Avoiding separation or divorce. In reality, the eurozone has two, or even three, parts and ideas abound as to how to avoid separation or divorce. I have reported in this column on an idea that would amount to splitting the eurozone in two, setting up two different categories of countries with France and Italy being relegated to the second division, which is simply not possible politically. The idea set out by Guy Verhofstadt, however, aims to safeguard eurozone unity on paper by creating a common European bond market with a common guarantee system to which only member states whose public debt is less than 60% of GDP would be allowed to join. Other countries (despite a system to become a partial member of this market, which I cannot get my head around) would continue to issue their own bonds and gilts, which would clearly be more expensive for them. “In this way”, writes Verhofstadt, who chairs the Liberal Group at the EP, “there would be a clear incentive for countries to keep their debt below 60%.” There would be regular evaluations of the situation in the different countries with some countries speedily joining the Eurobond market and others thrown out of it. Verhofstadt says that mechanism would be “an effective weapon to ensure stability and discipline in the eurozone without sacrificing the indispensable solidarity”.
Mario Monti moots Eurobonds. Mario Monti is suggesting “the common issuing of bonds in euros (Eurobonds) by a European Debt Agency” (yet to be created). He points out that the idea of Eurobonds was launched by Jacques Delors in the 1980s and Delors has regularly returned to the idea, each time in response to a different situation. The Eurobonds would not be used to fund new investment, but rather to pool some of the management of certain countries' debt.
The mechanism he suggests would not mean member states with reasonable budget policies stepping in to save the others because Eurobonds would only cover a certain percentage, decided in advance, of each country's Gross National Product, and beneficiary countries would have to recognise the special creditor status of the European Eurobond body.

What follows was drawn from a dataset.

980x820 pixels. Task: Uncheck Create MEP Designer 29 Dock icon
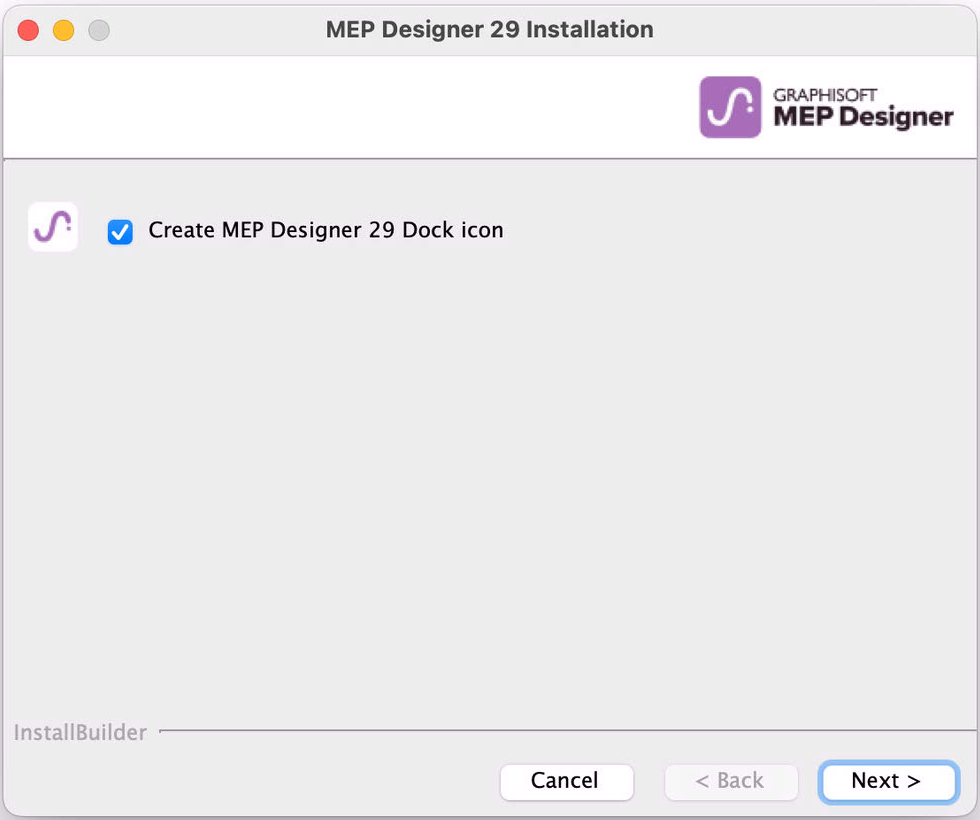coord(120,231)
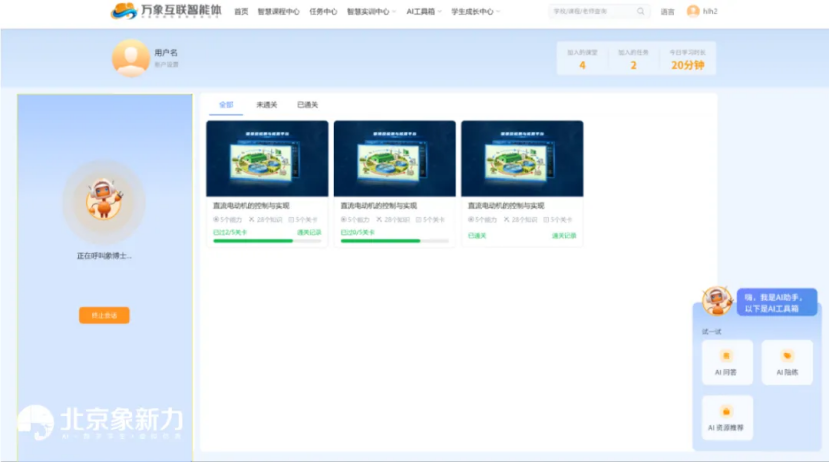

Monti says that research has already been carried out by specialist bodies and the president of the ECB, Jean-Claude Trichet, has not ruled out the possibility of issuing joint bonds. Monti explains that in his view, it should all be done very fast. The European Council could signal its intentions on 15 December so that Eurobonds could hit the markets by the end of 2012. Mario Monti believes this idea could be acceptable to Germany, because it would not affect a country's own gilts and bonds in any way but it would help channel a process of huge political and economic importance for Europe.
As we see, there is no lack of innovative ideas, including ideas from outside money market circles.